Lu récemment : « les Alsaciens sont avant tout des républicains dans l’âme. » Vérifions.

Quelques jours après les résultats du deuxième tour des dernières élections régionales et départementales en France, un événement qui peut paraître banal mais qui en dit long sur une certaine « mentalité micro française » (qui ne devrait plus être la nôtre) est passé inaperçu. Précisons.

Nous sommes le 1er juillet 2021. La scène se passe à Colmar, Préfecture du Haut-Rhin, lui-même l’un des deux départements qui composaient ce que l’on croyait être devenu « feu l’Alsace ». Colmar compte 70.000 habitants au cœur de riants et proprets vignobles archi-touristiques ; l’autre grande ville du Haut-Rhin, Mulhouse, en rassemble 110.000, disséminés parmi des usines en friche et d’autres qui assemblent encore des voitures. Ce rapport de force existe depuis le milieu du 19ème siècle, période pendant laquelle Mulhouse s’est fortement industrialisé et, pour assurer sa main d’œuvre, a accueilli de nombreux immigrés, dont des italiens. Des étrangers quoi… Gros bourg ensommeillé et gras comme un patron paternaliste mangeur de choucroute très garnie et buveur de Crémant Grand Cru, Colmar est malgré tout resté Préfecture. Ça en dit déjà long sur l’Alsace. Mais revenons (à nos moutons).

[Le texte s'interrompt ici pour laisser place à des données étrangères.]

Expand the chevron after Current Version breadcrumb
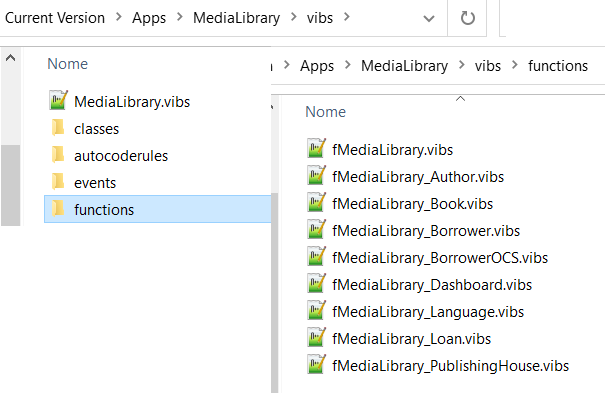 118,17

Ce 1er juillet 2021 à Colmar, les 80 édiles élus aux dernières élections départementales sont rassemblés dans une immense salle ronde et luxueuse aux murs couverts d’un bois rosé. Sans surprise, l’autre couleur de l’assemblée est le bleu : les gens de gauche, les écologistes et les centristes ne se partagent que 18 pauvres petits sièges. Parmi les 62 sièges « restants », aucun n’accueille de fessier d’extrême-droite : il est vrai que le prétendant RN au trône de Président du Grand-Est portait un nom pas très français tout de même : Laurent Jacobelli… Et en Alsace, patrie du linge de table de luxe, on ne mélange jamais les torchons et les serviettes ! Poursuivons.

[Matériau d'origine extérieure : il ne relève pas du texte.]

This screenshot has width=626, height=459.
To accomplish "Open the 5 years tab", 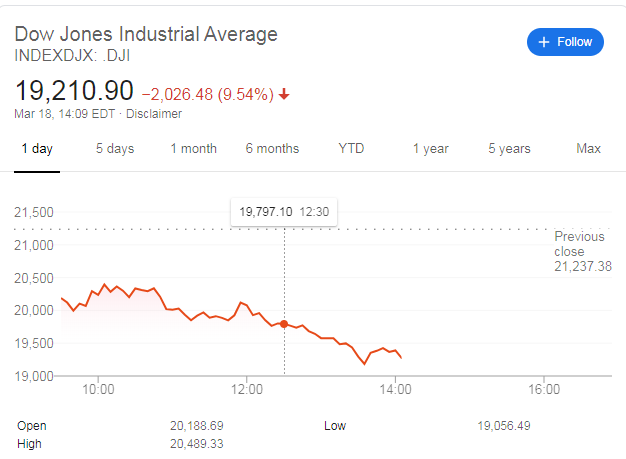I will pyautogui.click(x=509, y=149).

Nos 80 représentants du « peuple alsacien » sont réunis ce jour pour créer le Conseil de la Collectivité Européenne d’Alsace. Oui, d’Alsace. Cette petite Région-là, on pensait l’avoir fait gentiment sortir par la porte lors de la réforme territoriale de 2016 ; la voici qui revient avec rage par la fenêtre. Oui, en rage ils étaient les alsaciens depuis cinq ans : on avait osé les obliger à partager leur pactole vinicole et touristique (mais aussi les substantielles recettes supplémentaires issues de certaines « lois d’exception » maintenues en Alsace-Moselle depuis la Première Guerre Mondiale), leur bas de laine tissé sur place et d’abord rempli en Deutsch Mark avec ces tristes départements pauvres de la Meuse ou des Ardennes. Que l’industrieuse Mulhouse fasse partie de l’Elsass — Alsace en alsacien mais aussi en allemand — passe encore. Mais quoi ? Intégrer Epinal ou Longwy, ces villes qui se dépeuplent depuis trente années peu glorieuses et pleines de Beleidigdi Lewerwurscht — traduction et signification : saucisse de foie vexée, soit « personne susceptible » ? Pas question ! L’esprit républicain a ses limites tout de même. Psychanalysons.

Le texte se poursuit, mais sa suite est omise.